* **Problem**: Set down the records that follow in full and without changes.

[Items listed in a dataset]
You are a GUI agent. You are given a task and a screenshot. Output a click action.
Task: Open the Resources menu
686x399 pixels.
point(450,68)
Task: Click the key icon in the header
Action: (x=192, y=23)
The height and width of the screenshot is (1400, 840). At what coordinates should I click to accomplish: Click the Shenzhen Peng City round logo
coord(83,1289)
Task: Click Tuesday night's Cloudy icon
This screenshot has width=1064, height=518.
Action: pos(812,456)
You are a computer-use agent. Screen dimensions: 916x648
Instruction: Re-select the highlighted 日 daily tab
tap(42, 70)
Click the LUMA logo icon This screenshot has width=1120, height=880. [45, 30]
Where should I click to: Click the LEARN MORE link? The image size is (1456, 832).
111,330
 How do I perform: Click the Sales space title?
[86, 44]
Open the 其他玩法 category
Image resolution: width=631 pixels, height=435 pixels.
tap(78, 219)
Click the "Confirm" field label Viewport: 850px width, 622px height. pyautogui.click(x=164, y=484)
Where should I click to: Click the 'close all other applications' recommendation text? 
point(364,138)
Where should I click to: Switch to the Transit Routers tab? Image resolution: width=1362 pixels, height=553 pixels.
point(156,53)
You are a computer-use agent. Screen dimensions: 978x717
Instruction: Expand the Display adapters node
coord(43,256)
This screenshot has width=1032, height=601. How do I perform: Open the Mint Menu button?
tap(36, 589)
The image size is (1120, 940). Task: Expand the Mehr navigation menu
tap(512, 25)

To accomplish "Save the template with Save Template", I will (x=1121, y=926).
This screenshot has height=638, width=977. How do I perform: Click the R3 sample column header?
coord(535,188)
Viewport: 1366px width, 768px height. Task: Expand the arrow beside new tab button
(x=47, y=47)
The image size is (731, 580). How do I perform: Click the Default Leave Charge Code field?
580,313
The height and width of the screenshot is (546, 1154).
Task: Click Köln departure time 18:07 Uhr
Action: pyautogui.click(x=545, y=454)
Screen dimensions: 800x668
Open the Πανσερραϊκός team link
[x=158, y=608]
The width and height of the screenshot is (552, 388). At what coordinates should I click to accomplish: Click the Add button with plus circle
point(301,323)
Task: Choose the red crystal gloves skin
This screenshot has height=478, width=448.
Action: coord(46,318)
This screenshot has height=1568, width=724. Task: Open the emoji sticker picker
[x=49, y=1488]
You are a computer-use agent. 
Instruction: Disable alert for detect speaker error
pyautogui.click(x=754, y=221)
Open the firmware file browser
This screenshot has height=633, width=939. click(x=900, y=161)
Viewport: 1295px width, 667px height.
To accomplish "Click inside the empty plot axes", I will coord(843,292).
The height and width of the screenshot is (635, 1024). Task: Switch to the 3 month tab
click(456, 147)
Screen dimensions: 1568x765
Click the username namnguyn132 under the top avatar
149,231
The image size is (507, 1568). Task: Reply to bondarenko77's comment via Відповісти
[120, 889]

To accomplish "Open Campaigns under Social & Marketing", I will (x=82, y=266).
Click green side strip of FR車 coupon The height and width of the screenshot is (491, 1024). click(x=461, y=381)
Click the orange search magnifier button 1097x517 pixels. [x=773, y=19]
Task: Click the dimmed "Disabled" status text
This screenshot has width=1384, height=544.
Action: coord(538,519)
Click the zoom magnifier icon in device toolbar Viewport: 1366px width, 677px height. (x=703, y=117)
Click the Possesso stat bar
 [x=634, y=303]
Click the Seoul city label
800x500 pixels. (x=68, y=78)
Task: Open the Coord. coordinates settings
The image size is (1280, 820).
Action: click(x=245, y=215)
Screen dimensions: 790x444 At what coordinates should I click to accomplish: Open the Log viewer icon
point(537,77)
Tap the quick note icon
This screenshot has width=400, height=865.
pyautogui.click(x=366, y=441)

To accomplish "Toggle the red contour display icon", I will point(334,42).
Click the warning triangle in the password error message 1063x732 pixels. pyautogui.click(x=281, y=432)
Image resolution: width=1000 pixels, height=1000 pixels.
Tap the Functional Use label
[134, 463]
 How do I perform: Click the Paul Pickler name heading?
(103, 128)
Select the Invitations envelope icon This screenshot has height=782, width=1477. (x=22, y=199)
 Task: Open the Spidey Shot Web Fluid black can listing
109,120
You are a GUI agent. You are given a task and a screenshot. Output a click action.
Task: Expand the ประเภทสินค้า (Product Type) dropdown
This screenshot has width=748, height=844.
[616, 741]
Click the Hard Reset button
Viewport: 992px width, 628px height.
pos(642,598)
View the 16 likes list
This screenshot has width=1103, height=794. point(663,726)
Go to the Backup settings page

* **Exercise result**:
You are a GUI agent. You are given a task and a screenshot. Output a click action.
Task: Open the Resources menu
686x399 pixels.
point(450,68)
Task: Click the key icon in the header
Action: (x=192, y=23)
The height and width of the screenshot is (1400, 840). At what coordinates should I click to accomplish: Click the Shenzhen Peng City round logo
coord(83,1289)
Task: Click Tuesday night's Cloudy icon
This screenshot has width=1064, height=518.
Action: pos(812,456)
You are a computer-use agent. Screen dimensions: 916x648
Instruction: Re-select the highlighted 日 daily tab
tap(42, 70)
Click the LUMA logo icon This screenshot has width=1120, height=880. [45, 30]
Where should I click to: Click the LEARN MORE link? The image size is (1456, 832).
111,330
 How do I perform: Click the Sales space title?
[86, 44]
Open the 其他玩法 category
Image resolution: width=631 pixels, height=435 pixels.
tap(78, 219)
Click the "Confirm" field label Viewport: 850px width, 622px height. pyautogui.click(x=164, y=484)
Where should I click to: Click the 'close all other applications' recommendation text? 
point(364,138)
Where should I click to: Switch to the Transit Routers tab? Image resolution: width=1362 pixels, height=553 pixels.
point(156,53)
You are a computer-use agent. Screen dimensions: 978x717
Instruction: Expand the Display adapters node
coord(43,256)
This screenshot has width=1032, height=601. How do I perform: Open the Mint Menu button?
tap(36, 589)
The image size is (1120, 940). Task: Expand the Mehr navigation menu
tap(512, 25)

To accomplish "Save the template with Save Template", I will (x=1121, y=926).
This screenshot has height=638, width=977. How do I perform: Click the R3 sample column header?
coord(535,188)
Viewport: 1366px width, 768px height. Task: Expand the arrow beside new tab button
(x=47, y=47)
The image size is (731, 580). How do I perform: Click the Default Leave Charge Code field?
580,313
The height and width of the screenshot is (546, 1154).
Task: Click Köln departure time 18:07 Uhr
Action: pyautogui.click(x=545, y=454)
Screen dimensions: 800x668
Open the Πανσερραϊκός team link
[x=158, y=608]
The width and height of the screenshot is (552, 388). At what coordinates should I click to accomplish: Click the Add button with plus circle
point(301,323)
Task: Choose the red crystal gloves skin
This screenshot has height=478, width=448.
Action: coord(46,318)
This screenshot has height=1568, width=724. Task: Open the emoji sticker picker
[x=49, y=1488]
You are a computer-use agent. 
Instruction: Disable alert for detect speaker error
pyautogui.click(x=754, y=221)
Open the firmware file browser
This screenshot has height=633, width=939. click(x=900, y=161)
Viewport: 1295px width, 667px height.
To accomplish "Click inside the empty plot axes", I will coord(843,292).
The height and width of the screenshot is (635, 1024). Task: Switch to the 3 month tab
click(456, 147)
Screen dimensions: 1568x765
Click the username namnguyn132 under the top avatar
149,231
The image size is (507, 1568). Task: Reply to bondarenko77's comment via Відповісти
[120, 889]

To accomplish "Open Campaigns under Social & Marketing", I will (x=82, y=266).
Click green side strip of FR車 coupon The height and width of the screenshot is (491, 1024). click(x=461, y=381)
Click the orange search magnifier button 1097x517 pixels. [x=773, y=19]
Task: Click the dimmed "Disabled" status text
This screenshot has width=1384, height=544.
Action: coord(538,519)
Click the zoom magnifier icon in device toolbar Viewport: 1366px width, 677px height. (x=703, y=117)
Click the Possesso stat bar
 [x=634, y=303]
Click the Seoul city label
800x500 pixels. (x=68, y=78)
Task: Open the Coord. coordinates settings
The image size is (1280, 820).
Action: click(x=245, y=215)
Screen dimensions: 790x444 At what coordinates should I click to accomplish: Open the Log viewer icon
point(537,77)
Tap the quick note icon
This screenshot has width=400, height=865.
pyautogui.click(x=366, y=441)

To accomplish "Toggle the red contour display icon", I will point(334,42).
Click the warning triangle in the password error message 1063x732 pixels. pyautogui.click(x=281, y=432)
Image resolution: width=1000 pixels, height=1000 pixels.
Tap the Functional Use label
[134, 463]
 How do I perform: Click the Paul Pickler name heading?
(103, 128)
Select the Invitations envelope icon This screenshot has height=782, width=1477. (x=22, y=199)
 Task: Open the Spidey Shot Web Fluid black can listing
109,120
You are a GUI agent. You are given a task and a screenshot. Output a click action.
Task: Expand the ประเภทสินค้า (Product Type) dropdown
This screenshot has width=748, height=844.
[616, 741]
Click the Hard Reset button
Viewport: 992px width, 628px height.
pos(642,598)
View the 16 likes list
This screenshot has width=1103, height=794. point(663,726)
Go to the Backup settings page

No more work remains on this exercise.